PROVIDED TEXT »
> Obviously most coders are in the middle ground.
 > They are not writing "the killer app of all time"
 > but is of significant value.  I don't know what
 > people on here are charging but I can't add $2880
 > a year to my overhead for the zend encoder.  Plus
 > add $1875 per cpu for the zend accelerator for
 > each project.

My personal opinion is that your code is either worth "protecting" or
it's not.  If it's worth "protecting" then that protection comes at a
price.  Sorry, commercial reality time here.  If you are going to
operate on a commercial basis then you have commercial decisions to
make.  This is one of them.

 > So you're bidding for a project and the guy asks,
 > "Let me get this straight, you're charging me more
 > then everyone else and I won't be able to edit the
 > code?"  I think you would simply pricing yourself
 > out of the market.

If that's what you're going to do then yes.  Ask yourself what people
like ISC (the people who do bind and sendmail do to make a living -
after all they have seriously commercial quality products available for
free) or people like RedHat (who give away their linux distro for nix if
you want to download it, or pay a small fee to whatever company
downloads it and sells CD-R burns of the iso's).  People can, and do,
make money giving away their code.

When you figure out how they are doing it, and the philosophy behind it,
then maybe that will ease these fears.

Source records

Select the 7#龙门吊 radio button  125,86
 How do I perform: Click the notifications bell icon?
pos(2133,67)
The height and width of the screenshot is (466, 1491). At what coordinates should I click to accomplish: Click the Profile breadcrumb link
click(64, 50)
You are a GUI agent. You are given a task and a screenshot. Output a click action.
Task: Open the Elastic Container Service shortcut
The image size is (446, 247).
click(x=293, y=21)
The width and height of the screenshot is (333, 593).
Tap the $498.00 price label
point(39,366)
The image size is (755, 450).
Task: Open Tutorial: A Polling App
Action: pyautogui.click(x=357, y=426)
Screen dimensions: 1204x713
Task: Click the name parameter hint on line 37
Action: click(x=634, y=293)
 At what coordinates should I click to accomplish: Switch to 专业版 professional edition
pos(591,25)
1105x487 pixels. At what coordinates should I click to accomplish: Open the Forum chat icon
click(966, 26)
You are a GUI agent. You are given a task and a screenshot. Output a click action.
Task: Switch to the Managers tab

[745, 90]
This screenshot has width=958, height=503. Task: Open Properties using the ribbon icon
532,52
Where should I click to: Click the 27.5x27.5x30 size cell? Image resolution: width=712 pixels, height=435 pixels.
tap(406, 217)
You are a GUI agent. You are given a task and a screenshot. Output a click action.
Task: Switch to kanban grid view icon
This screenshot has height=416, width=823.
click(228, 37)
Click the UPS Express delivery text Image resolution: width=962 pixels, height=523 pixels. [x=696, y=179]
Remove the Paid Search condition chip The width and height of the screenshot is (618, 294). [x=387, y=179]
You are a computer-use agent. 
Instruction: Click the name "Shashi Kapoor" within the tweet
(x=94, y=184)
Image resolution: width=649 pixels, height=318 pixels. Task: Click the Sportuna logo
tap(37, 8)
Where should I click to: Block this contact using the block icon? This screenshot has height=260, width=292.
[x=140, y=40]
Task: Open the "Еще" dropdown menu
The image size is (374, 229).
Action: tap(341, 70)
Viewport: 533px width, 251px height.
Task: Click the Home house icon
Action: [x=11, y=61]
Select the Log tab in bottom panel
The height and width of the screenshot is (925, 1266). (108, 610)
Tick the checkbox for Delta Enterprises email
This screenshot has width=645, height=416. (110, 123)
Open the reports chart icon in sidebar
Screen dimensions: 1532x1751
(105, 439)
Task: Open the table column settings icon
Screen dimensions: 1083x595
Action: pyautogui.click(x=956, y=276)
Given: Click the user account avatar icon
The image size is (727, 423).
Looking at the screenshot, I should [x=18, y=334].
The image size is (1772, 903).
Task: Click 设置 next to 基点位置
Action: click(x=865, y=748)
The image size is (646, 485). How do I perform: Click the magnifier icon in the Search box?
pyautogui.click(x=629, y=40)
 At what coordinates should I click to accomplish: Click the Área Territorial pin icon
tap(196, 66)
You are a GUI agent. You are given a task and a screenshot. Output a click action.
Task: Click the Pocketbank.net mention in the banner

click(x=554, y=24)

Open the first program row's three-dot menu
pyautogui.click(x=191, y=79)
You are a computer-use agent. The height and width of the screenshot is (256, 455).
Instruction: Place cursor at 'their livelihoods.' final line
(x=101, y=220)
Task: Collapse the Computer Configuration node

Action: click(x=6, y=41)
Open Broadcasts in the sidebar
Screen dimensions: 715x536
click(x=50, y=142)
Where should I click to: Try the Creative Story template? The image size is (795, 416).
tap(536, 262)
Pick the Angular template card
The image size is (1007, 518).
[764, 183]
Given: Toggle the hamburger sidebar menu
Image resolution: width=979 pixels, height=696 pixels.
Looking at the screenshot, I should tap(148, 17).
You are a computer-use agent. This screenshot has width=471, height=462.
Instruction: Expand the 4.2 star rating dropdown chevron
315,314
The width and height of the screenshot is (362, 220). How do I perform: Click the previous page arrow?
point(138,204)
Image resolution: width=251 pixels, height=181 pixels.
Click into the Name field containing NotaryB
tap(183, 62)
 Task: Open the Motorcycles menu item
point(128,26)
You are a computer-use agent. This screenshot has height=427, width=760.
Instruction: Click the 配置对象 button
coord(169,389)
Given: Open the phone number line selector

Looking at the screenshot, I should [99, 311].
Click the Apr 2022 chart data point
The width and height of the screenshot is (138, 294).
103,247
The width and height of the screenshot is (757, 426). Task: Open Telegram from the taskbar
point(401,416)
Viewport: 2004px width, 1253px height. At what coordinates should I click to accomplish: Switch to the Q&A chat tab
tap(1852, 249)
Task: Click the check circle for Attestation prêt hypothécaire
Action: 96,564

COMPLETE THE FOLLOWING »
1) Answer these questions about the post:
(a) How much a year does the quoted writer say the Zend encoder would add to their overhead?
(b) Which two products does the post say ISC makes?
(c) What does the post say RedHat gives away?
2) Name every software product mentioned by name in the post.
3) Please transcribe the post from "My personal opinion" to "one of them.".

FULL SOLUTIONS »
1)
(a) $2880 a year.
(b) Bind and sendmail.
(c) Its Linux distro.

2)
- Zend encoder
- Zend accelerator
- bind
- sendmail

3)
My personal opinion is that your code is either worth "protecting" or
it's not.  If it's worth "protecting" then that protection comes at a
price.  Sorry, commercial reality time here.  If you are going to
operate on a commercial basis then you have commercial decisions to
make.  This is one of them.